→ **ASSIGNMENT**:
Copy out, from the data below, each line in which the word "point" occurs.

===

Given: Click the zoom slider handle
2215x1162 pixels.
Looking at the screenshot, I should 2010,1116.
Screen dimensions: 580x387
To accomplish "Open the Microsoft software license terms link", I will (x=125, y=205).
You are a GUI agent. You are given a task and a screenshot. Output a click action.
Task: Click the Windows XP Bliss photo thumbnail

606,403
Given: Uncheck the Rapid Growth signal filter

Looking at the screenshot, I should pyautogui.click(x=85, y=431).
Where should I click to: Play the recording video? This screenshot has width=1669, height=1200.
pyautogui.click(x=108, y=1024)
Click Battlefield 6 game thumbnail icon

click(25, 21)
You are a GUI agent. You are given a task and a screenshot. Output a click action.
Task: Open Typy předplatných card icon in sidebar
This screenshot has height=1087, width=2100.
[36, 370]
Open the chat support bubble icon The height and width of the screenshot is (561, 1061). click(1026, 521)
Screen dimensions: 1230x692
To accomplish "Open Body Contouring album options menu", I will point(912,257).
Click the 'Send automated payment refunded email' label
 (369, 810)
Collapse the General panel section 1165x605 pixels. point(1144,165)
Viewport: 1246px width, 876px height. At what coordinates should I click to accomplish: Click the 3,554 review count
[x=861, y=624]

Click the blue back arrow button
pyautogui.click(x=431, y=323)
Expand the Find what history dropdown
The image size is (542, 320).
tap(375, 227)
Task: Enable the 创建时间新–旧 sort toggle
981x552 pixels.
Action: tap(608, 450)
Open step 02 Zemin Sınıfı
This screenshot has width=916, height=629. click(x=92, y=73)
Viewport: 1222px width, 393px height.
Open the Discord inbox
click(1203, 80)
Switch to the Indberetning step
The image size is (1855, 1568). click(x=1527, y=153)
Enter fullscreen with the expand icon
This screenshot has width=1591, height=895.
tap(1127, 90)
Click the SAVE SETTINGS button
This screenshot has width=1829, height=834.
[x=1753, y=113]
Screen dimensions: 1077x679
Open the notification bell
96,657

===

→ **PROBLEM SOLUTION**:
To accomplish "Open Body Contouring album options menu", I will point(912,257).
Collapse the General panel section 1165x605 pixels. point(1144,165)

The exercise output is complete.